__The task__
Transcribe every one of the records below without changing any character.

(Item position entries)
┏━━

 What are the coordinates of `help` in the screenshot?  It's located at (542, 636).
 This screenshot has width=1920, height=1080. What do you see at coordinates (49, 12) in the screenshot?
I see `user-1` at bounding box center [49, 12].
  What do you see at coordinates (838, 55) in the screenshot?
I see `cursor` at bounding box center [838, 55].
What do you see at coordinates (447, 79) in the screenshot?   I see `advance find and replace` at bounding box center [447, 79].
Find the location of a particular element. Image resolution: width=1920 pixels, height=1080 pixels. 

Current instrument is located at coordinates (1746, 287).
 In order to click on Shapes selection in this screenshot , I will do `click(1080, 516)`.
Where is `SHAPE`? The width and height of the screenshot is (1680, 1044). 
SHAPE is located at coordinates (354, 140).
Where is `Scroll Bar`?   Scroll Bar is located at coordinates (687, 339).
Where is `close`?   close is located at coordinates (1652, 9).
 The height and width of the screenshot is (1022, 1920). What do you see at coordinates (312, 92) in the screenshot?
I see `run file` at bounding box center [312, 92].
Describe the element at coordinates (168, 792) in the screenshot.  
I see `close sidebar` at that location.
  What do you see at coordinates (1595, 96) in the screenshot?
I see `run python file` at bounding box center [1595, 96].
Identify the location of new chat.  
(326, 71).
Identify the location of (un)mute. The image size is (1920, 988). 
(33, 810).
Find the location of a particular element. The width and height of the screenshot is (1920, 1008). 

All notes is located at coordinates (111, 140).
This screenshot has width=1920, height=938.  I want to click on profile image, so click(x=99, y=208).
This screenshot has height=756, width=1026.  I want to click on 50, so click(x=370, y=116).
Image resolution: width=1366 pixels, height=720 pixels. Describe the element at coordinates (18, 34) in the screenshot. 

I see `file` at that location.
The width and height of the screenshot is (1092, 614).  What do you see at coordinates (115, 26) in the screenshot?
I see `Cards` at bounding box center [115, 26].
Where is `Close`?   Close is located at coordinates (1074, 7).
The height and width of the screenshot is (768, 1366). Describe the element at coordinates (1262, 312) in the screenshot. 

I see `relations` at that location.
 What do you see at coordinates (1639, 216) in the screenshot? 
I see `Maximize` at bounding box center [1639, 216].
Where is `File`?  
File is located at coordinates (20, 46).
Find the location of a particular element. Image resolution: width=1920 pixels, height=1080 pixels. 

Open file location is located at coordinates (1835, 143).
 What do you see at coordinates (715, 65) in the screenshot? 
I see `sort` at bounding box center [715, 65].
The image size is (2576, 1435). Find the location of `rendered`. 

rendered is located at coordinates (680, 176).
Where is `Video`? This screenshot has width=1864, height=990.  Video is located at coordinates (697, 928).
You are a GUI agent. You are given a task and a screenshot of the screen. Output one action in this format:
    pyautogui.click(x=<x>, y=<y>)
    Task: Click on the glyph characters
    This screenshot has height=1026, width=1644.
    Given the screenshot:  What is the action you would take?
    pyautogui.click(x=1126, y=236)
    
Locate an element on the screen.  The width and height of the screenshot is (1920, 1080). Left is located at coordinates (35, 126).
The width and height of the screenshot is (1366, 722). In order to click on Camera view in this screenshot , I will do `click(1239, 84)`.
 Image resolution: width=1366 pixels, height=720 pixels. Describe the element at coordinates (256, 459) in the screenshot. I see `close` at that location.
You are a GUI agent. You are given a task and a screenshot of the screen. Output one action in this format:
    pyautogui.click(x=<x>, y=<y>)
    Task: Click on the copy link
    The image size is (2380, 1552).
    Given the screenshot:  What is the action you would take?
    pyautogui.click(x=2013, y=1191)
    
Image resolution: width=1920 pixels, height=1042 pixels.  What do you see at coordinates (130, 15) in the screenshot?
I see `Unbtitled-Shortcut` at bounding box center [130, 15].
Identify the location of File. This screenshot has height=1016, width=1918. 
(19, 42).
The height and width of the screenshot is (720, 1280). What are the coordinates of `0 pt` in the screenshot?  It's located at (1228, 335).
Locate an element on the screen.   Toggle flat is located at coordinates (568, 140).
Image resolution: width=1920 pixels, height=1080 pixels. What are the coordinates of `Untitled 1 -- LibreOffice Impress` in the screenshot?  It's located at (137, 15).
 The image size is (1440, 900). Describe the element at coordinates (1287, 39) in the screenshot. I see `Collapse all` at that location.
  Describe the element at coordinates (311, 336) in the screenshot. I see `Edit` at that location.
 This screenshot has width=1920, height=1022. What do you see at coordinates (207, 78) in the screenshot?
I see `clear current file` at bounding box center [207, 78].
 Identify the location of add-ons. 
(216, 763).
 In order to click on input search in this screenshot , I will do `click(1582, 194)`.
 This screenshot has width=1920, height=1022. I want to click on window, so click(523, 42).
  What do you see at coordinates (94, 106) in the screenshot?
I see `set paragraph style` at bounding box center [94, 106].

┗━━

__Task response__
 What are the coordinates of `help` in the screenshot?  It's located at (542, 636).
 This screenshot has width=1920, height=1080. What do you see at coordinates (49, 12) in the screenshot?
I see `user-1` at bounding box center [49, 12].
  What do you see at coordinates (838, 55) in the screenshot?
I see `cursor` at bounding box center [838, 55].
What do you see at coordinates (447, 79) in the screenshot?   I see `advance find and replace` at bounding box center [447, 79].
Find the location of a particular element. Image resolution: width=1920 pixels, height=1080 pixels. 

Current instrument is located at coordinates (1746, 287).
 In order to click on Shapes selection in this screenshot , I will do `click(1080, 516)`.
Where is `SHAPE`? The width and height of the screenshot is (1680, 1044). 
SHAPE is located at coordinates (354, 140).
Where is `Scroll Bar`?   Scroll Bar is located at coordinates (687, 339).
Where is `close`?   close is located at coordinates (1652, 9).
 The height and width of the screenshot is (1022, 1920). What do you see at coordinates (312, 92) in the screenshot?
I see `run file` at bounding box center [312, 92].
Describe the element at coordinates (168, 792) in the screenshot.  
I see `close sidebar` at that location.
  What do you see at coordinates (1595, 96) in the screenshot?
I see `run python file` at bounding box center [1595, 96].
Identify the location of new chat.  
(326, 71).
Identify the location of (un)mute. The image size is (1920, 988). 
(33, 810).
Find the location of a particular element. The width and height of the screenshot is (1920, 1008). 

All notes is located at coordinates (111, 140).
This screenshot has width=1920, height=938.  I want to click on profile image, so click(x=99, y=208).
This screenshot has height=756, width=1026.  I want to click on 50, so click(x=370, y=116).
Image resolution: width=1366 pixels, height=720 pixels. Describe the element at coordinates (18, 34) in the screenshot. 

I see `file` at that location.
The width and height of the screenshot is (1092, 614).  What do you see at coordinates (115, 26) in the screenshot?
I see `Cards` at bounding box center [115, 26].
Where is `Close`?   Close is located at coordinates (1074, 7).
The height and width of the screenshot is (768, 1366). Describe the element at coordinates (1262, 312) in the screenshot. 

I see `relations` at that location.
 What do you see at coordinates (1639, 216) in the screenshot? 
I see `Maximize` at bounding box center [1639, 216].
Where is `File`?  
File is located at coordinates (20, 46).
Find the location of a particular element. Image resolution: width=1920 pixels, height=1080 pixels. 

Open file location is located at coordinates (1835, 143).
 What do you see at coordinates (715, 65) in the screenshot? 
I see `sort` at bounding box center [715, 65].
The image size is (2576, 1435). Find the location of `rendered`. 

rendered is located at coordinates (680, 176).
Where is `Video`? This screenshot has width=1864, height=990.  Video is located at coordinates (697, 928).
You are a GUI agent. You are given a task and a screenshot of the screen. Output one action in this format:
    pyautogui.click(x=<x>, y=<y>)
    Task: Click on the glyph characters
    This screenshot has height=1026, width=1644.
    Given the screenshot:  What is the action you would take?
    pyautogui.click(x=1126, y=236)
    
Locate an element on the screen.  The width and height of the screenshot is (1920, 1080). Left is located at coordinates (35, 126).
The width and height of the screenshot is (1366, 722). In order to click on Camera view in this screenshot , I will do `click(1239, 84)`.
 Image resolution: width=1366 pixels, height=720 pixels. Describe the element at coordinates (256, 459) in the screenshot. I see `close` at that location.
You are a GUI agent. You are given a task and a screenshot of the screen. Output one action in this format:
    pyautogui.click(x=<x>, y=<y>)
    Task: Click on the copy link
    The image size is (2380, 1552).
    Given the screenshot:  What is the action you would take?
    pyautogui.click(x=2013, y=1191)
    
Image resolution: width=1920 pixels, height=1042 pixels.  What do you see at coordinates (130, 15) in the screenshot?
I see `Unbtitled-Shortcut` at bounding box center [130, 15].
Identify the location of File. This screenshot has height=1016, width=1918. 
(19, 42).
The height and width of the screenshot is (720, 1280). What are the coordinates of `0 pt` in the screenshot?  It's located at (1228, 335).
Locate an element on the screen.   Toggle flat is located at coordinates (568, 140).
Image resolution: width=1920 pixels, height=1080 pixels. What are the coordinates of `Untitled 1 -- LibreOffice Impress` in the screenshot?  It's located at (137, 15).
 The image size is (1440, 900). Describe the element at coordinates (1287, 39) in the screenshot. I see `Collapse all` at that location.
  Describe the element at coordinates (311, 336) in the screenshot. I see `Edit` at that location.
 This screenshot has width=1920, height=1022. What do you see at coordinates (207, 78) in the screenshot?
I see `clear current file` at bounding box center [207, 78].
 Identify the location of add-ons. 
(216, 763).
 In order to click on input search in this screenshot , I will do `click(1582, 194)`.
 This screenshot has width=1920, height=1022. I want to click on window, so click(523, 42).
  What do you see at coordinates (94, 106) in the screenshot?
I see `set paragraph style` at bounding box center [94, 106].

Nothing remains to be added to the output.